SHORT TASK: In the article below about the KING 5 anchors, Matsukawa describes her trip to China with then-Gov. Gary Locke as "quite fulfilling." In one to three sentences, explain why she found it so.

ARTICLE:
Enersen was the first ever woman to anchor a weekday newscast in the U.S. Matsukawa spent more than 30 years at KING and has been honored internationally for her work with the Japanese-American community in Washington state.
And Taylor continues to anchor at KING 5 every weeknight, still telling the stories of our communities after 30 decades.
All of those years of experience have also led to some great memories for each of the anchors.
“Well, I guess my first favorite memory is getting hired here. There weren't any local television anchorwomen anywhere in the country that I knew about,” said Enersen.
She said she was more worried about whether she would get and could do the job, than the larger picture.
“They gave me this job. You know, it was just lucky break. Really lucky timing, lucky break,” she said.
Matsukawa agreed that getting hired at KING was a great memory.
“Like Jean, I think being hired at KING 5 was a terrific honor. Because KING 5 was the big tamale in the market," she said.
Taylor grew up in the Northwest watching KING 5 and called working here someday her “dream job.”
Their work took them across the state and world, and gave them a chance to talk to people from all different backgrounds.
“Oh, my gosh, I got to interview a lot of sitting presidents. Some of them were standing. Some of them are sitting,” said Enersen, with her characteristic wit. “But most of them that we all recall, you know, in our lives, and some of them are just very commonplace people. Some of them were, they seem just like regular Joes.”
Watch an extended portion of their conversation here or continue reading below.
Matsukawa said her most memorable story was traveling with then-Gov. Gary Locke on his first trade mission to China.
“It was 10 days of exhausting work, but it was really quite fulfilling because we got to go everywhere the governor went, including into Beijing to see the President of China."
The hiring of each of these anchors, and the roles they played at KING, were historic locally and nationally.
“Jean being the first regular weeknight anchorwoman in the nation right here at KING, and then at a time when there weren't that many women in television news,” said Matsukawa. “And then the increasing diversity on KING 5…they're going to have an Asian American woman be on the anchor desk and they're going to have an African American woman on the anchor desk. It was a time of change. And we were kind of right in the middle of it."
While all of these women were groundbreaking in their own way, there was one woman who came before them and made it all possible.
“We follow a really amazing woman. I mean, the founder of King was Dorothy Bullitt. And at the time when the station started and when all of us came to work, it was still relatively small,” said Enersen. “KING was a leader in the community in so many ways on the air and in the community. And she kind of led the way."
And they all want to encourage future generations.
"I tell young people, you are enough, right? Whatever it is that makes you you, that is enough for whatever you're going to do,” said Taylor. “Don't try to be like or sound like or talk like anyone else. Just be you and be proud of that."

SUPPLIED MATERIAL:

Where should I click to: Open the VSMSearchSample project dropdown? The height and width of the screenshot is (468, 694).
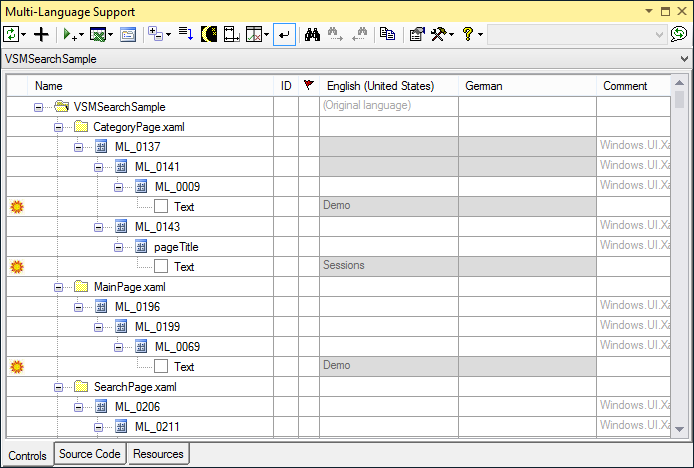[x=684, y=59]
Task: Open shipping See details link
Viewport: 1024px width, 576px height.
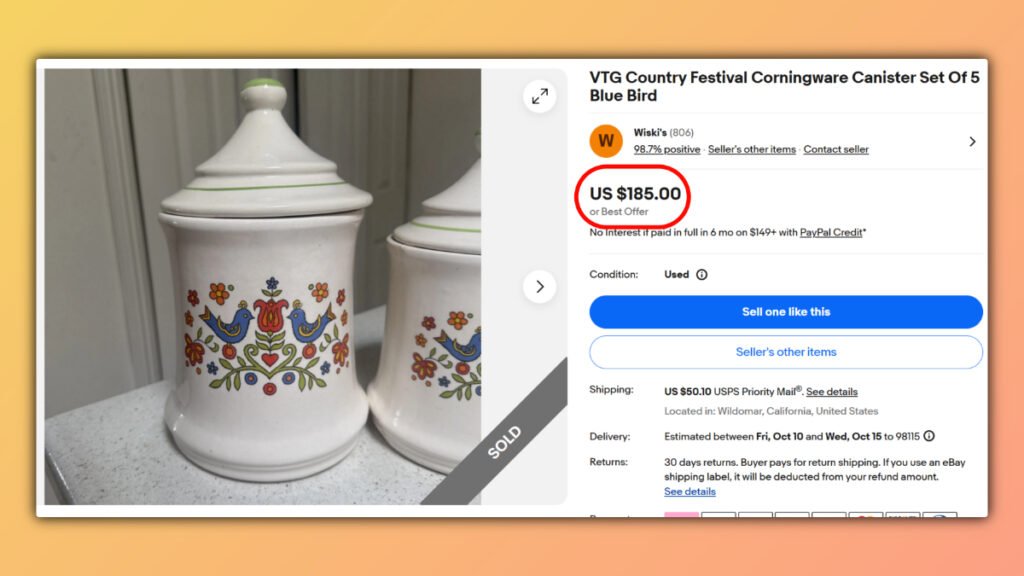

TASK OUTPUT: Although the 10 days of work were exhausting, Matsukawa found the trip fulfilling because they got to go everywhere the governor went. That included going into Beijing to see the President of China.